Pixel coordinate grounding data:
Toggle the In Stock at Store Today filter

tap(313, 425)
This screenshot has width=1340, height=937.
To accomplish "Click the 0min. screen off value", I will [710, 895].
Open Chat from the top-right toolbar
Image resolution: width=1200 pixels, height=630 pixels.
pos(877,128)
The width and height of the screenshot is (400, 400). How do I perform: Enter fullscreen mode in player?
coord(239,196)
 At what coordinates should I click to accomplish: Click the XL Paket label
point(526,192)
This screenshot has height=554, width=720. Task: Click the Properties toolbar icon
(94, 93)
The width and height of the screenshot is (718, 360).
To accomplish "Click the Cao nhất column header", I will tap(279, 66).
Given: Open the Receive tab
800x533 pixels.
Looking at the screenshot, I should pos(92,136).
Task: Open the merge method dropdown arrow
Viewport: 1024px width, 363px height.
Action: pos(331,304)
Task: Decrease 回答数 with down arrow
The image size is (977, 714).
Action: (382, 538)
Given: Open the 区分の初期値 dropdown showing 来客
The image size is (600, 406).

Exercise: Whenever "Given" occurs in a line above, copy that line.

Your solution:
Given: Open the Receive tab
Given: Open the 区分の初期値 dropdown showing 来客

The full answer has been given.